![CodeCompass Logo](https://raw.githubusercontent.com/alvinveroy/CodeCompass/main/docs/images/logo.png)

# CodeCompass

CodeCompass helps developers tackle legacy or existing codebases by giving AI coding assistants the context they need to deliver spot-on suggestions. Legacy code is tough for AI—it’s often messy, outdated, and lacks clear documentation. CodeCompass solves this by analyzing your codebase with Qdrant Vector Store and powering AI with Ollama (local) or cloud agents like DeepSeek, using its Agentic RAG feature to make suggestions smarter and more relevant. It’s like giving your AI a roadmap to your code, so you can vibe code effortlessly.

---

## Features

- **Codebase Analysis**: Maps your repository's structure and dependencies, now with support for indexing very large files through automated chunking.
- **Smart AI Context with Agentic RAG**: Utilizes a sophisticated Retrieval Augmented Generation (RAG) approach. The central `agent_query` tool intelligently orchestrates internal capabilities to gather comprehensive context. This includes analyzing `git diff` information (summarized if large), dynamically summarizing extensive file lists or code snippets, and more, ensuring AI suggestions are highly relevant.
- **Intelligent Agent Orchestration**: The core `agent_query` tool allows the AI to plan and execute multi-step tasks. It can proactively use a suite of internal capabilities to:
  - Search code (`capability_searchCodeSnippets`)
  - Retrieve full file content (`capability_getFullFileContent`), with summarization for large files.
  - List directory contents (`capability_listDirectory`).
  - Fetch adjacent code chunks (`capability_getAdjacentFileChunks`).
  - Analyze repository overviews including diffs and relevant snippets (`capability_getRepositoryOverview`).
  - Request more search results (`capability_fetchMoreSearchResults`) or more processing time if a query is complex.
- **Flexible Setup**: Runs locally with Ollama or connects to cloud AI like DeepSeek.
- **Highly Configurable**: Offers extensive environment variables to fine-tune indexing parameters, agent behavior (like loop steps and refinement iterations), context processing limits, and specific LLM models for tasks like summarization.

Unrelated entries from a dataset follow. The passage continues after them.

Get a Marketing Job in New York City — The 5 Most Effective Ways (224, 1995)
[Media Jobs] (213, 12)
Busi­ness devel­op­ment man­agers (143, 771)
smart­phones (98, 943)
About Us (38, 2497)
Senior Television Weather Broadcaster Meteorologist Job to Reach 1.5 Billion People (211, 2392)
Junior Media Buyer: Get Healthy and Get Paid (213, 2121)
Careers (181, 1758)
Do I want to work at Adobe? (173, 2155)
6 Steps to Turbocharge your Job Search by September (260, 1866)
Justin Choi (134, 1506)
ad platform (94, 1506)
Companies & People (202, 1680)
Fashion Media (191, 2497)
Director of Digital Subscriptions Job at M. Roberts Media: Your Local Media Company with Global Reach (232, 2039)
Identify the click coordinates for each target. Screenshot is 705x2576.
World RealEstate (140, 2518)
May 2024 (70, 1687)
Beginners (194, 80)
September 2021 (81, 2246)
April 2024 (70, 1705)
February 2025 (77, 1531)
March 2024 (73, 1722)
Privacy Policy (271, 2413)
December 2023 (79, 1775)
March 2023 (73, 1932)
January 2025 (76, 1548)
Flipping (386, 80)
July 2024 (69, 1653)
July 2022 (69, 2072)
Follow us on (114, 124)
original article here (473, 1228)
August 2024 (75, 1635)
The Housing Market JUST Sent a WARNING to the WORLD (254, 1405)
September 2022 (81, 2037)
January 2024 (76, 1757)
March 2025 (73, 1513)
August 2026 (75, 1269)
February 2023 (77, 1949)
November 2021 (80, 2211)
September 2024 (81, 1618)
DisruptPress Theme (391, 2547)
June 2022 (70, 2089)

## Project Status and Roadmap

**Current Status:**
CodeCompass has successfully implemented its core features, including:
- Codebase analysis using Qdrant Vector Store.
- Agentic RAG (Retrieval Augmented Generation) for intelligent AI suggestions.
- Flexible integration with local LLMs via Ollama (e.g., `llama3.1:8b`, `nomic-embed-text:v1.5`) and cloud-based LLMs like DeepSeek.

The project is actively maintained and considered stable for its current feature set.

**Future Enhancements (Under Consideration):**
While the core functionality is robust, potential future directions include:
- Support for a broader range of LLM providers (e.g., OpenAI, Gemini, Claude).
- More sophisticated agent capabilities and additional tool integrations.
- Enhanced repository indexing techniques for even more precise context retrieval.
- Streamlined user configuration and an even smoother setup experience.
- Deeper integrations with various IDEs and development workflows.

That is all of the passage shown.